→ Exercise aim
All lines in the data that hold the word "computer" need copying.

→ Records to process
↓↓↓

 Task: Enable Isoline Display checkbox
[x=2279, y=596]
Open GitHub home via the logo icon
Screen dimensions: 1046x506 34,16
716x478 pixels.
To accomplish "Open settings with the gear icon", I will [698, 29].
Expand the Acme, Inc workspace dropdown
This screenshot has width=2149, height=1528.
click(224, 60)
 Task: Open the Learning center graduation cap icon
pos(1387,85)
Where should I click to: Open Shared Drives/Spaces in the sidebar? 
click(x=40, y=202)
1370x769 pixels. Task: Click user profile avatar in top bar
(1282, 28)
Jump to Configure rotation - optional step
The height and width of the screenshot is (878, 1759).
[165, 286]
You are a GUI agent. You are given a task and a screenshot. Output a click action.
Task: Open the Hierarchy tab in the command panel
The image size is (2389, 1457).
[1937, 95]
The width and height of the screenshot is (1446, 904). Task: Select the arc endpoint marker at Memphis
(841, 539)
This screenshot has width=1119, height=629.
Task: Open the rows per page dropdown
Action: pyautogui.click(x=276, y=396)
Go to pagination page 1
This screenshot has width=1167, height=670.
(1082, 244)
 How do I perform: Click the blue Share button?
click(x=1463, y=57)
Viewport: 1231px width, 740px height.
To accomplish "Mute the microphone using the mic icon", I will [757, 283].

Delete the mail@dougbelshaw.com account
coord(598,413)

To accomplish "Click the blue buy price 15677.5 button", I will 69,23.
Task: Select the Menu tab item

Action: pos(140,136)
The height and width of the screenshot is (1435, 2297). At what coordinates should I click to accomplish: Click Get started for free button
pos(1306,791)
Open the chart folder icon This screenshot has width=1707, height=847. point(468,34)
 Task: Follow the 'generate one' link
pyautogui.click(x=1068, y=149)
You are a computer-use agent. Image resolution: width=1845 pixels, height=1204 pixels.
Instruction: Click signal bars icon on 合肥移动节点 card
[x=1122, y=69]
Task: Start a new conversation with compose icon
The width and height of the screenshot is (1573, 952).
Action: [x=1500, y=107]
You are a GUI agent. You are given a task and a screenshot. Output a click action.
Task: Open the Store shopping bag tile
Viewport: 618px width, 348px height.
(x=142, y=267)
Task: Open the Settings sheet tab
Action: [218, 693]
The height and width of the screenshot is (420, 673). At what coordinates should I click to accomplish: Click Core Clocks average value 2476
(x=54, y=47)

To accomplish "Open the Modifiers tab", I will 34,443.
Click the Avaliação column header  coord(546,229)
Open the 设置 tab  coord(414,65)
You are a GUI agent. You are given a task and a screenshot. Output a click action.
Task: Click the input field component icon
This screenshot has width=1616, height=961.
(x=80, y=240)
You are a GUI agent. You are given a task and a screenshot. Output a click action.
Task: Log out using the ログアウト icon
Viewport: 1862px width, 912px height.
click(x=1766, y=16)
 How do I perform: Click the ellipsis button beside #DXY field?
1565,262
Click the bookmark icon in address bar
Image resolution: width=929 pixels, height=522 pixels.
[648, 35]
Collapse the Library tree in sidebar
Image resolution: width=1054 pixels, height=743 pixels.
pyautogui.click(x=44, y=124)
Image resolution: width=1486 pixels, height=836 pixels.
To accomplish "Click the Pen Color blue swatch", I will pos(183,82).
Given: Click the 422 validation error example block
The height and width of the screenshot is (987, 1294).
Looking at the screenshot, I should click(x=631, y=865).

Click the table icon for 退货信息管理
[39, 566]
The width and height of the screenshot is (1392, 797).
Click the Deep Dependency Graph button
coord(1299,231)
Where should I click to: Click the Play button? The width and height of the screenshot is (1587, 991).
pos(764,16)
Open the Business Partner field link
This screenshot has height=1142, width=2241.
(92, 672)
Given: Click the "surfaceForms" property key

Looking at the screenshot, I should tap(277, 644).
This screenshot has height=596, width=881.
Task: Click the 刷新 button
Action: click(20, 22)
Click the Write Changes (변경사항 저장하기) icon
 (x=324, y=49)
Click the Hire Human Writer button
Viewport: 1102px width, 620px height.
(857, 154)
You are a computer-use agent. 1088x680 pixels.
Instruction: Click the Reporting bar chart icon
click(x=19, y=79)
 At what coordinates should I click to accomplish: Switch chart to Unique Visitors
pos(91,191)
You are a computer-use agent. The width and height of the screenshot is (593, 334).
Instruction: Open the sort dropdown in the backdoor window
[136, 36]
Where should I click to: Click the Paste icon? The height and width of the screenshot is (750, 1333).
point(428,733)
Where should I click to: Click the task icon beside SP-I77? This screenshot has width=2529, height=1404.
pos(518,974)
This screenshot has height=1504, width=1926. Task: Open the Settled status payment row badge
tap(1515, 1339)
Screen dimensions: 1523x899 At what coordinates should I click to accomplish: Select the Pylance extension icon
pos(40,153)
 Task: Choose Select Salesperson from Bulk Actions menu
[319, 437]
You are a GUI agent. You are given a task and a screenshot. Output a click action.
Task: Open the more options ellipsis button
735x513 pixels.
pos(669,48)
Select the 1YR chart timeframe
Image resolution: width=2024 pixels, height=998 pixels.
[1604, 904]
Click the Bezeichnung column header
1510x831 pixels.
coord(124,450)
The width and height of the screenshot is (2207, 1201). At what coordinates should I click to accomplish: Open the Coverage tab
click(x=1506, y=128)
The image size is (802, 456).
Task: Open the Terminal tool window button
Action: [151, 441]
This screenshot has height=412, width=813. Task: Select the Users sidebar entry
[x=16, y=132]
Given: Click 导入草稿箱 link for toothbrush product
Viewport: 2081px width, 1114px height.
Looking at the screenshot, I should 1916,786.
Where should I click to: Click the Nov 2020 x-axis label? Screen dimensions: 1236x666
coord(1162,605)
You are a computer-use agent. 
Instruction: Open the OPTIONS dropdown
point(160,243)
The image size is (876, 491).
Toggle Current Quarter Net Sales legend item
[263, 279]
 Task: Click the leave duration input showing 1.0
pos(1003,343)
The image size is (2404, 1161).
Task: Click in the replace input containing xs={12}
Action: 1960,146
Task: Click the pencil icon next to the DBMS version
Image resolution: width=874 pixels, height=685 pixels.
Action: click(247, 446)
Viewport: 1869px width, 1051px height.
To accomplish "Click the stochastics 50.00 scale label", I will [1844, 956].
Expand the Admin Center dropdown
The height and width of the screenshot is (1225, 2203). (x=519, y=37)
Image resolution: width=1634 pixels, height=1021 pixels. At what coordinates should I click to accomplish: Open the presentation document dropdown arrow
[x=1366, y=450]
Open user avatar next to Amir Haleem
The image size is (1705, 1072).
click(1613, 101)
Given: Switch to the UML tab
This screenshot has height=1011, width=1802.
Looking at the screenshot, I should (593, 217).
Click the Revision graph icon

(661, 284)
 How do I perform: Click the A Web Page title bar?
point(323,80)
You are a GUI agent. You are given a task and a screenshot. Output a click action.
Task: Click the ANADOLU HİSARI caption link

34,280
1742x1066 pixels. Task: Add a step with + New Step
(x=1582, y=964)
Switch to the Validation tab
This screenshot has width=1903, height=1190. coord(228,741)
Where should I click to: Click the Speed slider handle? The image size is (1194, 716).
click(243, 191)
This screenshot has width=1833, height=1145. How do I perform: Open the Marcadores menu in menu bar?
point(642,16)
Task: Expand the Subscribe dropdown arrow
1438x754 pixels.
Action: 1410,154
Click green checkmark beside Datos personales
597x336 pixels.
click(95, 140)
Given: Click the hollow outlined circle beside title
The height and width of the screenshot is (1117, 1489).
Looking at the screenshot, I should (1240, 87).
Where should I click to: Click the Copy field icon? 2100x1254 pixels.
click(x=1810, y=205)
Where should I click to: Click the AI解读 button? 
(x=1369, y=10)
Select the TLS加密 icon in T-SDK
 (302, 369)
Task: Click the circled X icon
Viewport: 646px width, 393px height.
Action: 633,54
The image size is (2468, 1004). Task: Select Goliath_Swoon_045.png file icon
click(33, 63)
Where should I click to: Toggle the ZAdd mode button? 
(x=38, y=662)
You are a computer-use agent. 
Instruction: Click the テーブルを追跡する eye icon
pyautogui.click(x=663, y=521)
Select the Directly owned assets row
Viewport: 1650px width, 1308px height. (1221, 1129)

↑↑↑

→ Solution for this task
You are a computer-use agent. Image resolution: width=1845 pixels, height=1204 pixels.
You are a computer-use agent. 1088x680 pixels.
You are a computer-use agent. The width and height of the screenshot is (593, 334).
You are a computer-use agent. 
You are a computer-use agent. 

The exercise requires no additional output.